*** Opening Records shown ***

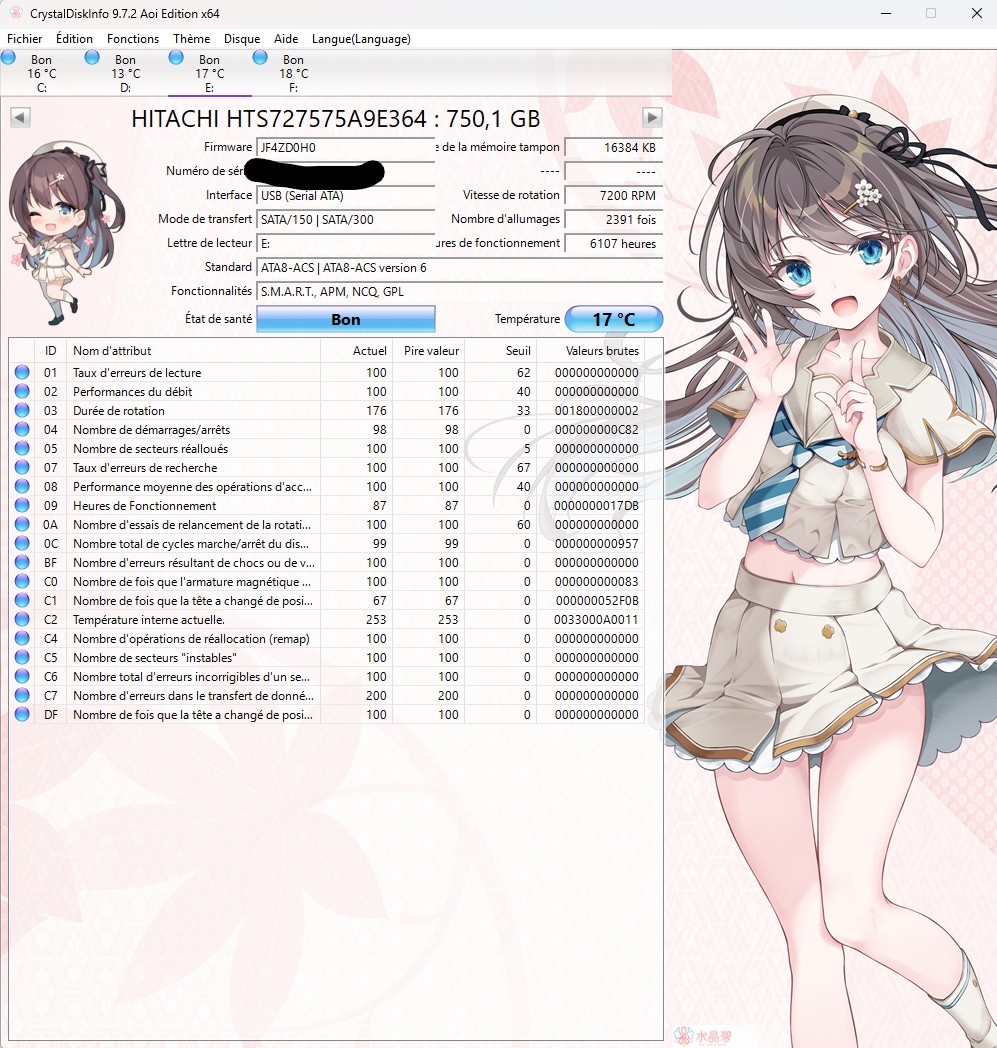
Task: Select the E: drive tab at 17 °C
Action: coord(210,73)
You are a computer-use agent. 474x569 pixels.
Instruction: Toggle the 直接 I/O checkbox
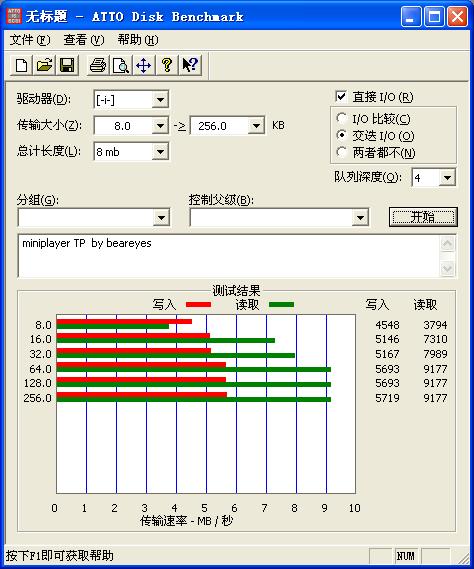coord(341,97)
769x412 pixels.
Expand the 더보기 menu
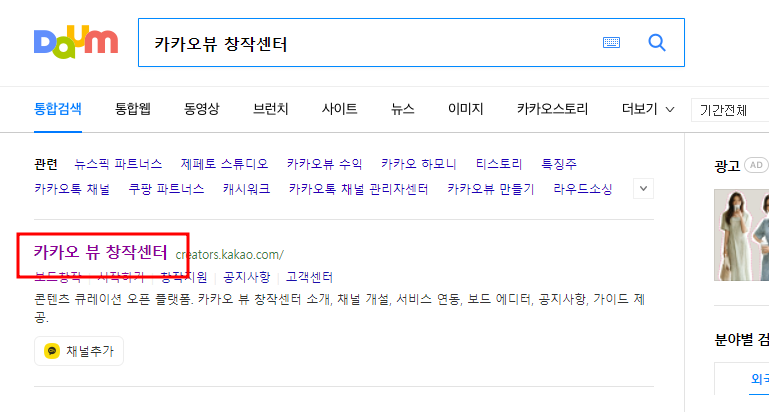(648, 109)
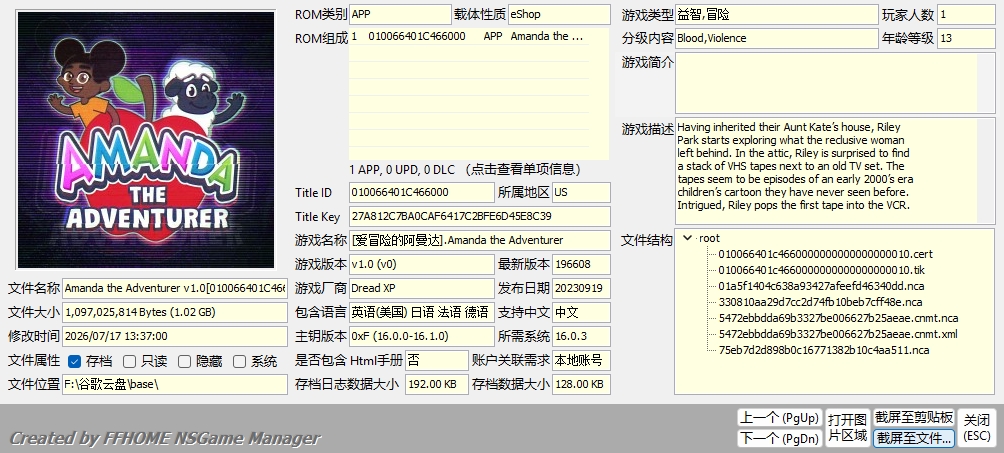Click 下一个 (PgDn) next button
The image size is (1004, 453).
click(779, 438)
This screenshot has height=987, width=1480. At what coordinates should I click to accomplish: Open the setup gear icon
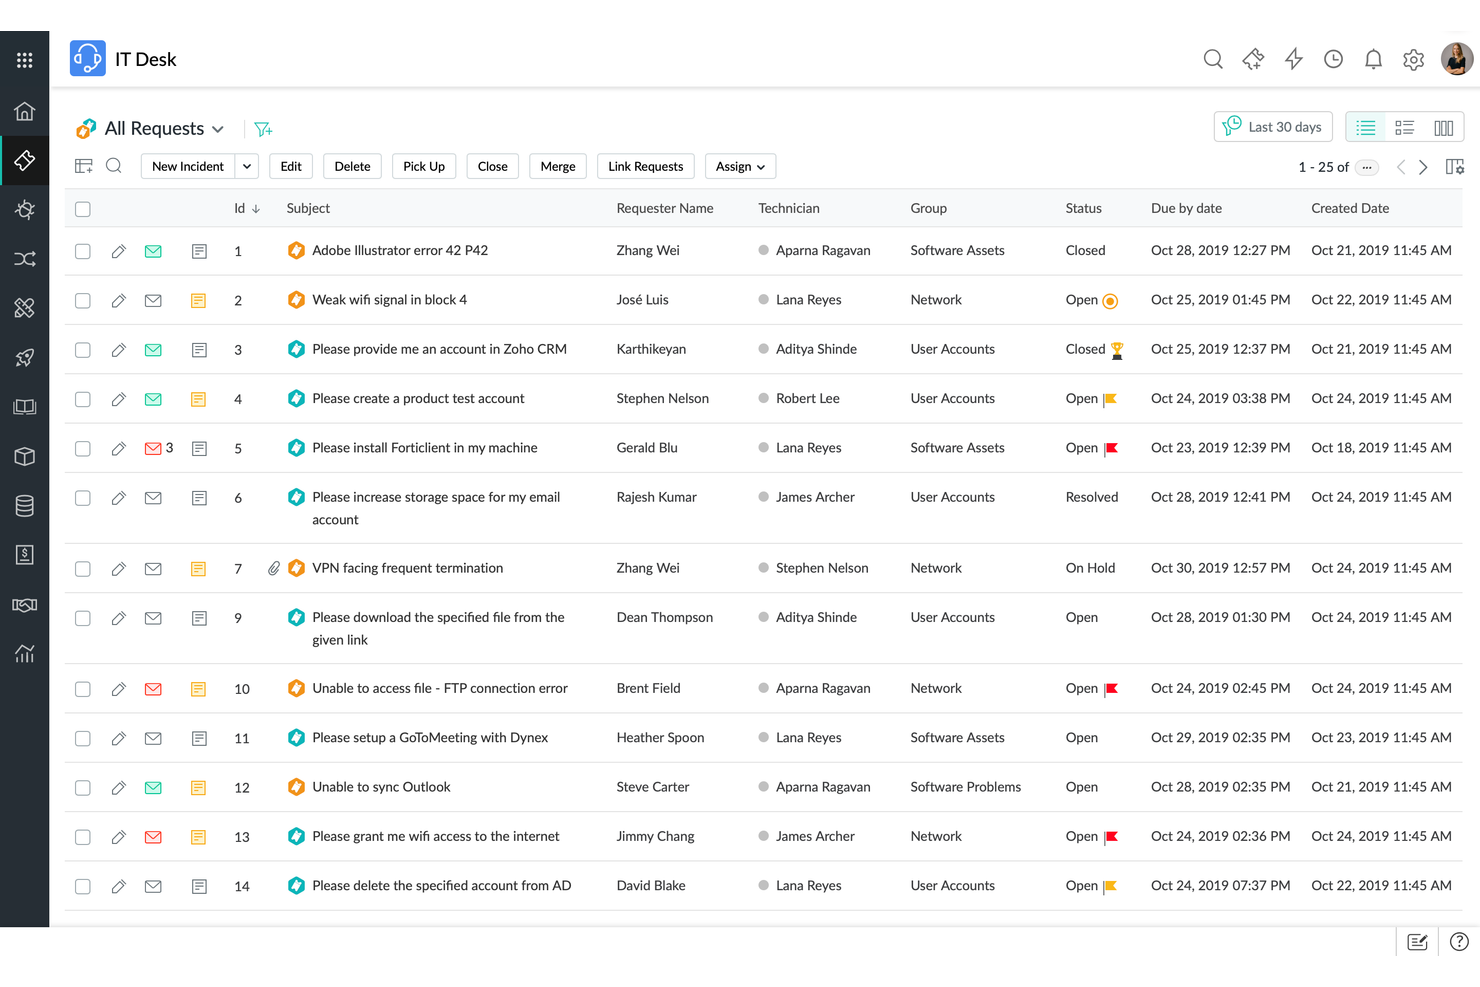tap(1413, 59)
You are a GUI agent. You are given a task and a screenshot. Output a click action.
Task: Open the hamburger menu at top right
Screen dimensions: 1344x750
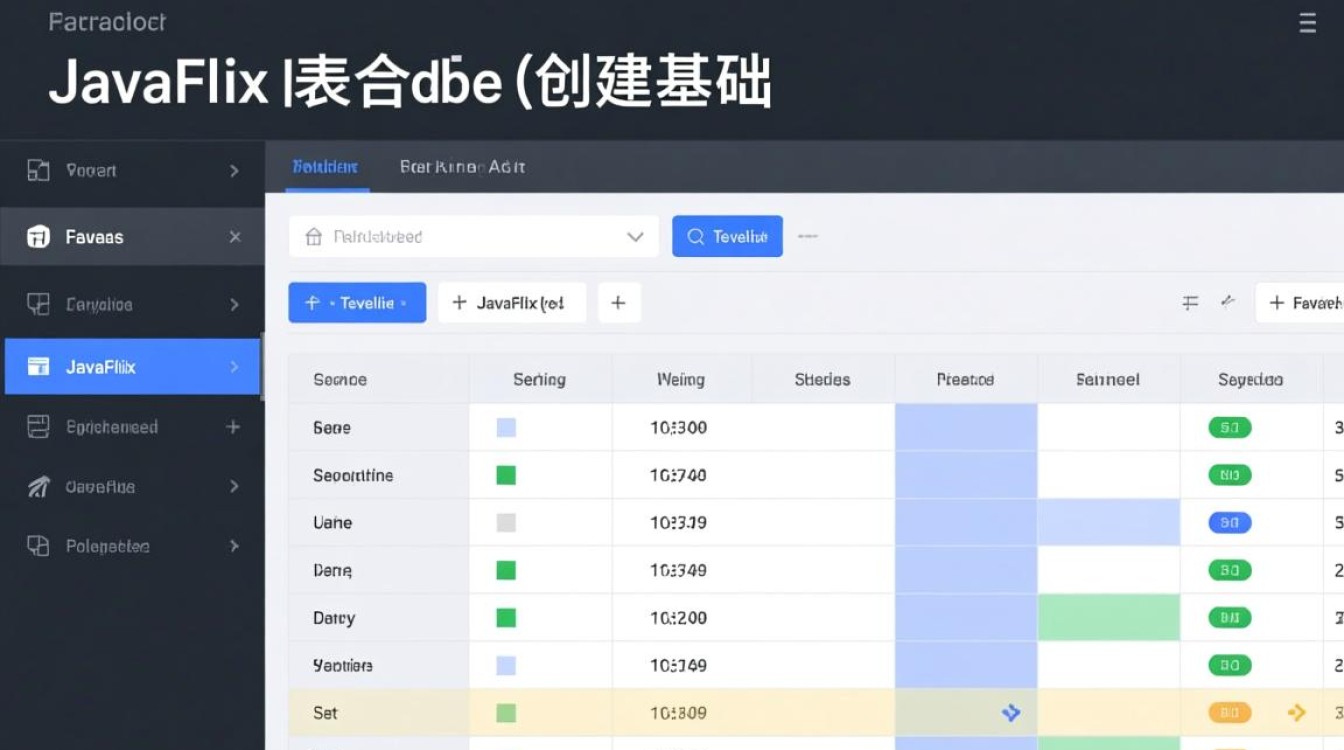(1307, 21)
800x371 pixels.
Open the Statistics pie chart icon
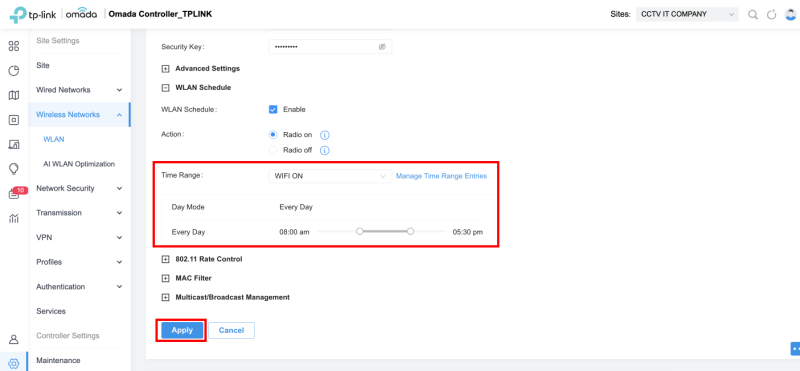[14, 71]
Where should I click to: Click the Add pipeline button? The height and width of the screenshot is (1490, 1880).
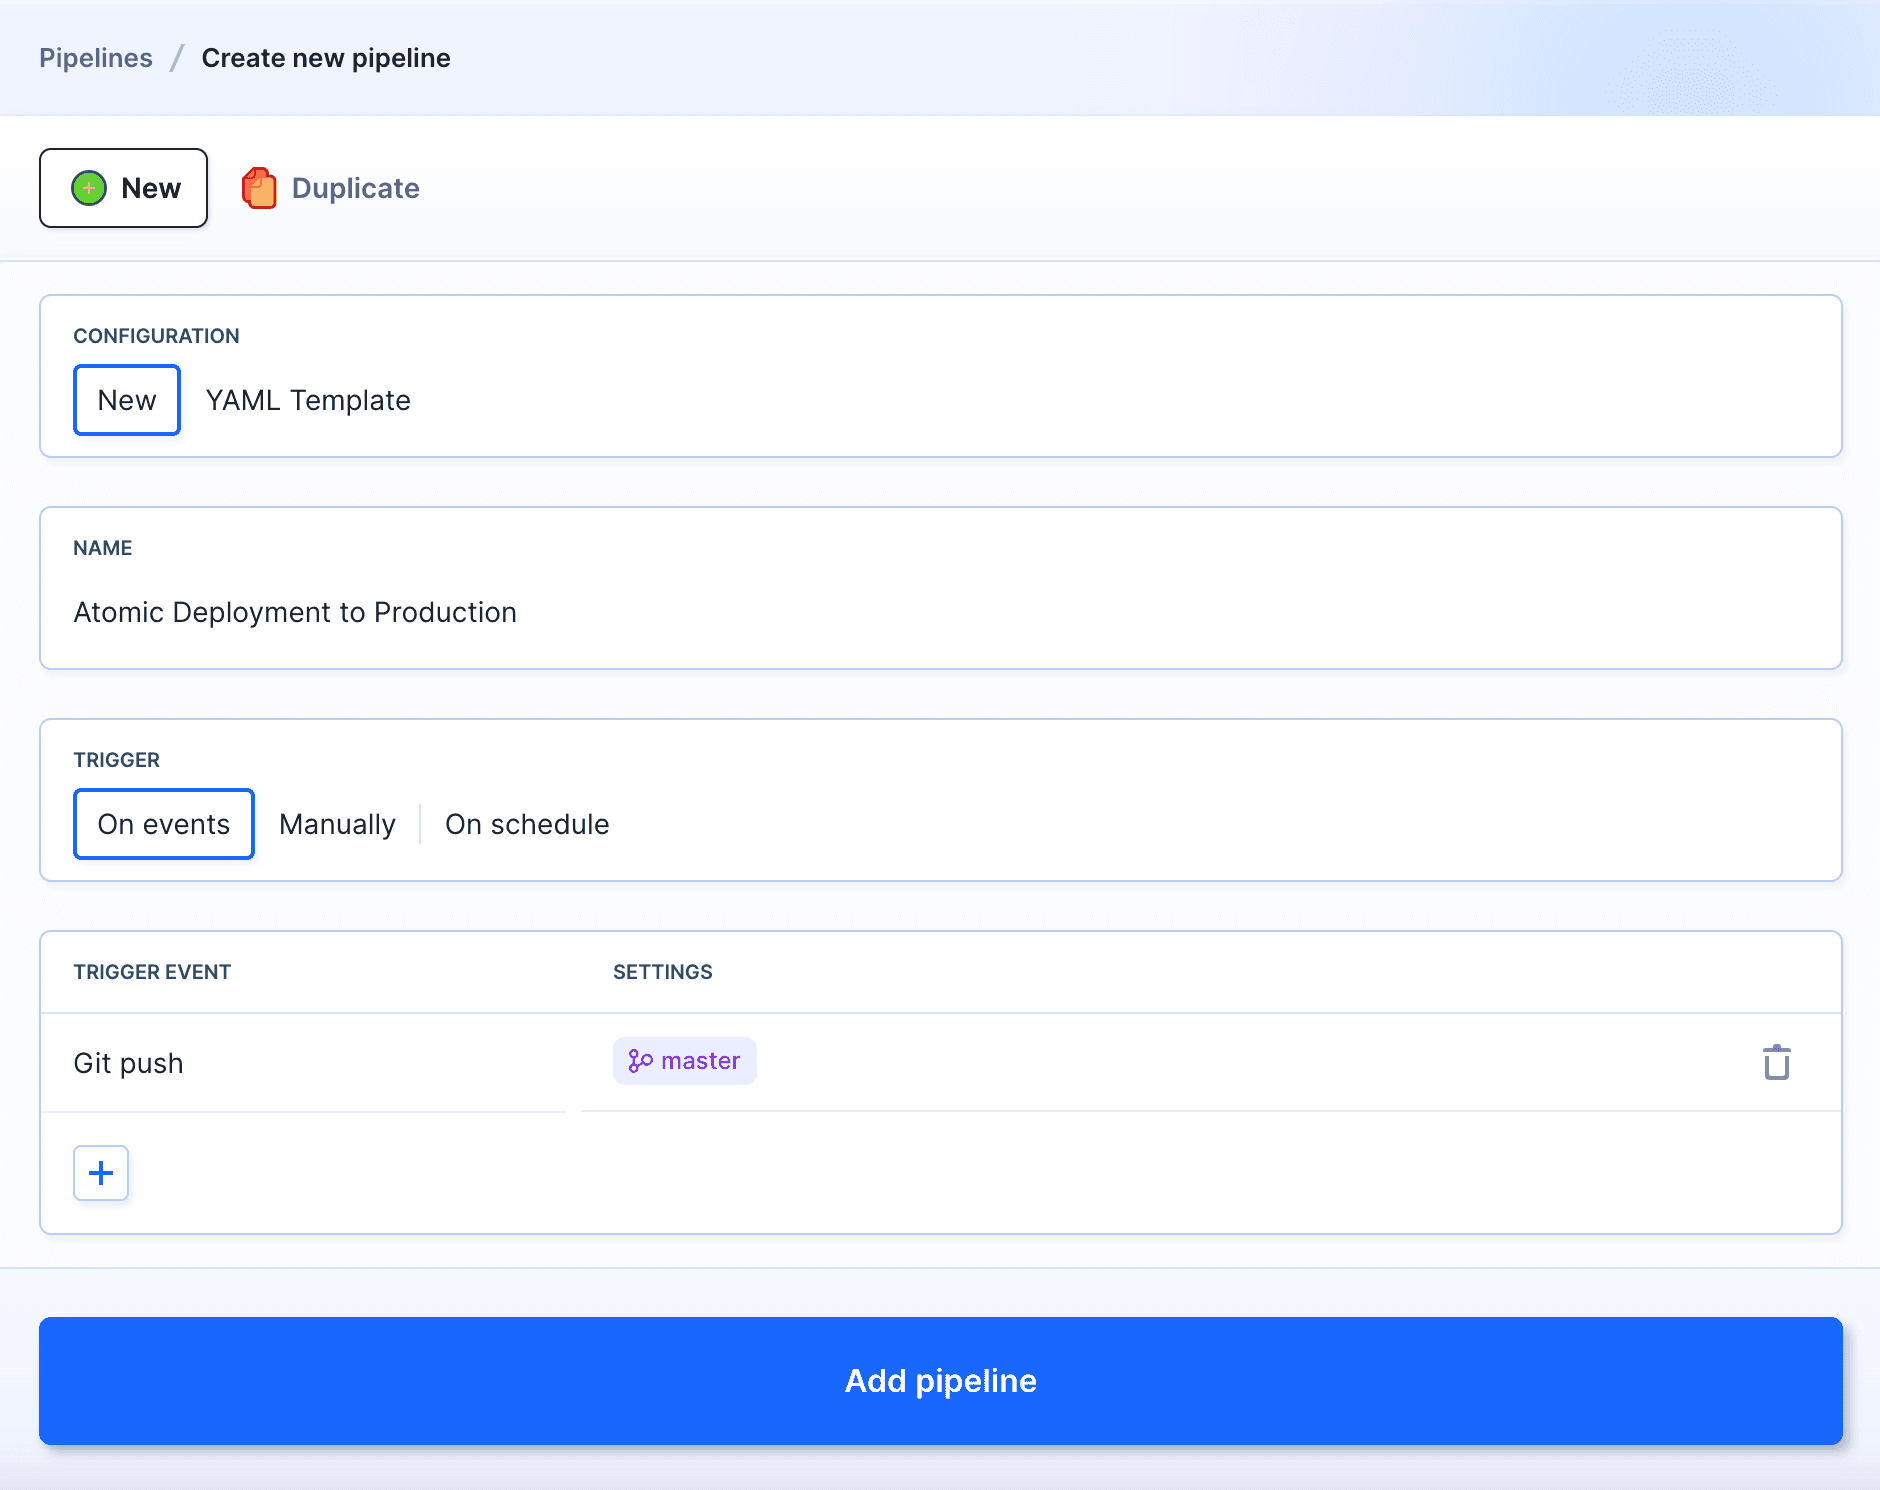[940, 1380]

*** Closing Records shown ***

Would you reproduce the lines from the one with "This screenshot has" through the final line of the data above, exactly and only those, without any pictures?

* Solution to the exercise:
This screenshot has height=987, width=1480. At what coordinates should I click to accomplish: Open the setup gear icon
tap(1413, 59)
You are a GUI agent. You are given a task and a screenshot. Output a click action.
Task: Open the hamburger menu at top right
Screen dimensions: 1344x750
(1307, 21)
800x371 pixels.
Open the Statistics pie chart icon
[14, 71]
Where should I click to: Click the Add pipeline button? The height and width of the screenshot is (1490, 1880).
[940, 1380]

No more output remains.